#### Instructions
A) In the extract from the report on the Cancer Reform Strategy, how much did the NHS spend on cancer services in 2008-09?
B) Translate this sentence from the extract on the Cancer Reform Strategy into Spanish: "In 2007 the Department published its five year Cancer Reform Strategy (the Strategy) to deliver improved patient outcomes."
C) Carry on the summary extract about the Cancer Reform Strategy, picking up after its final sentence.

#### Passage
Delivering the Cancer Reform Strategy – 24th Report of the UK Parliament Public Accounts Committee – 1 March 2011

Posted on March 4, 2011. Filed under: National Health Strategies, Oncology |

Delivering the Cancer Reform Strategy  – 24th Report of the UK Parliament Public Accounts Committee – 1 March 2011

Extract from the summary

“Each year in England, around 255,000 people are diagnosed with cancer and around 130,000 die from the disease. The NHS spent £6.3 billion on cancer services in 2008-09. Tackling Cancer has been a priority for the Department of Health (the Department) since its ten year NHS Cancer Plan was published in 2000. In 2007 the Department published its five year Cancer Reform Strategy (the Strategy) to deliver improved patient outcomes.

Over the last ten years, the NHS has made significant progress in delivering important aspects of cancer services, with falling mortality rates and consistent achievement of the cancer waiting times targets. Since publication of the Strategy in 2007, improvements have also been made in reducing the average length of stay and numbers of patients treated as day cases. A significant increase in resources has contributed to these improvements, but the progress has also been achieved through clear direction and high profile leadership underpinned by strong performance management linked to waiting times and mortality targets.

#### Material provided
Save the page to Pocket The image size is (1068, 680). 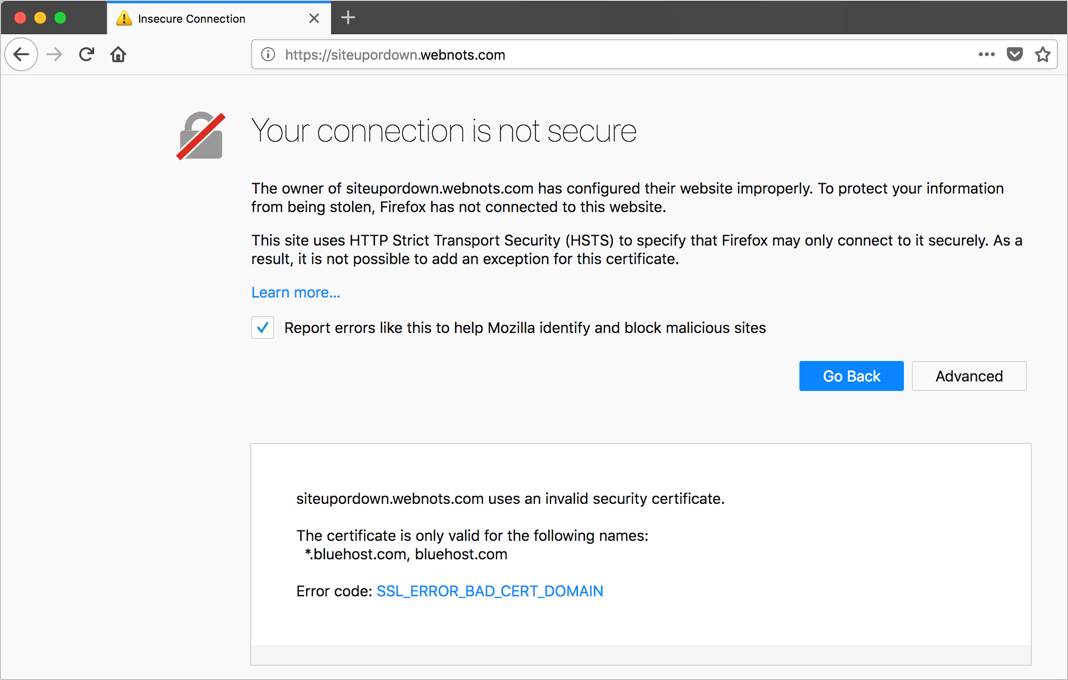point(1014,54)
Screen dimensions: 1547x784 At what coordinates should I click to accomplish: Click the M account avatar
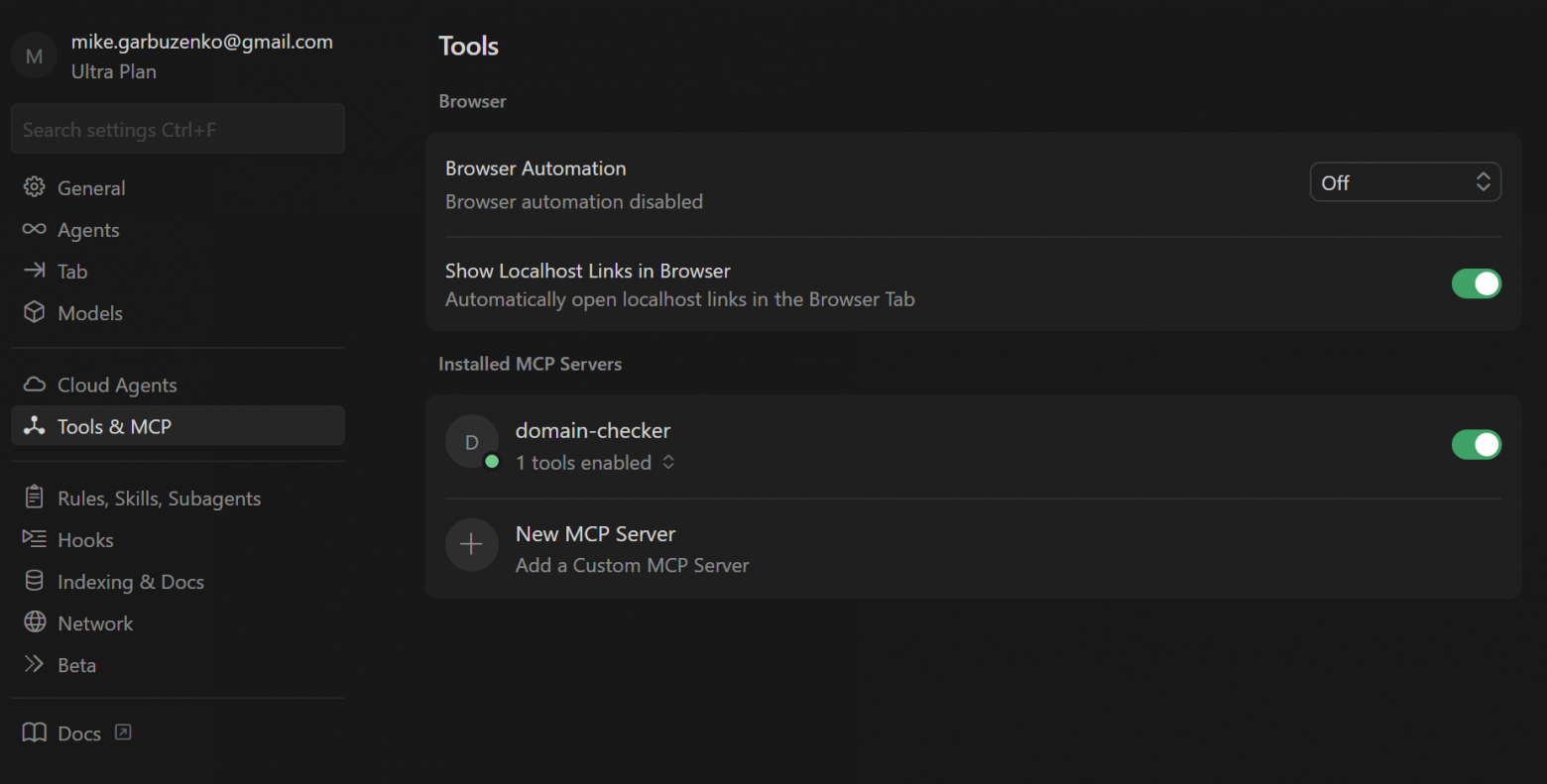point(34,56)
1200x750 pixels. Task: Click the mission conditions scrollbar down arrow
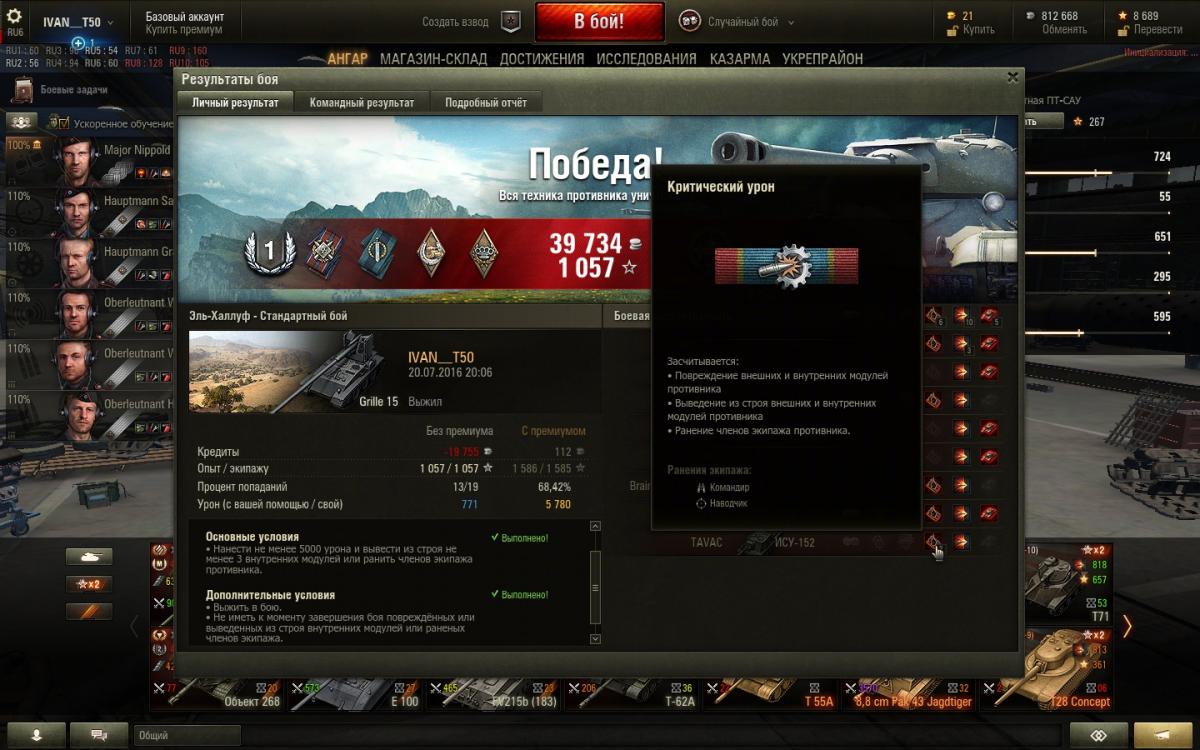pyautogui.click(x=596, y=638)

#### Answers to the exercise
A) £6.3 billion

B) En 2007, el Departamento publicó su Estrategia de Reforma del Cáncer (la Estrategia), de cinco años, para lograr mejores resultados para los pacientes.

C)
We welcome the Department’s and NHS’s commitment to improving the outcomes for cancer patients. We are concerned, however, that early diagnosis does not happen often enough; whilst cancer survival rates have improved and mortality rates have fallen, the gap in survival rates between England and the best European countries has not been closed. There remain wide, unexplained variations in the performance of cancer services and in the types of treatment available across the country.

It is disappointing that ten years after the publication of the NHS Cancer Plan 2000 there remain significant gaps in information about important aspects of cancer services, in particular information on chemotherapy, on follow-up treatment, and on the stage that a patient’s cancer has reached at the time of diagnosis. The Department can not yet measure the impact of the Strategy on key outcomes, such as survival rates, and does not know if it is commissioning cancer services cost-effectively, due to poor data on costs and because outcomes data are not sufficiently timely.”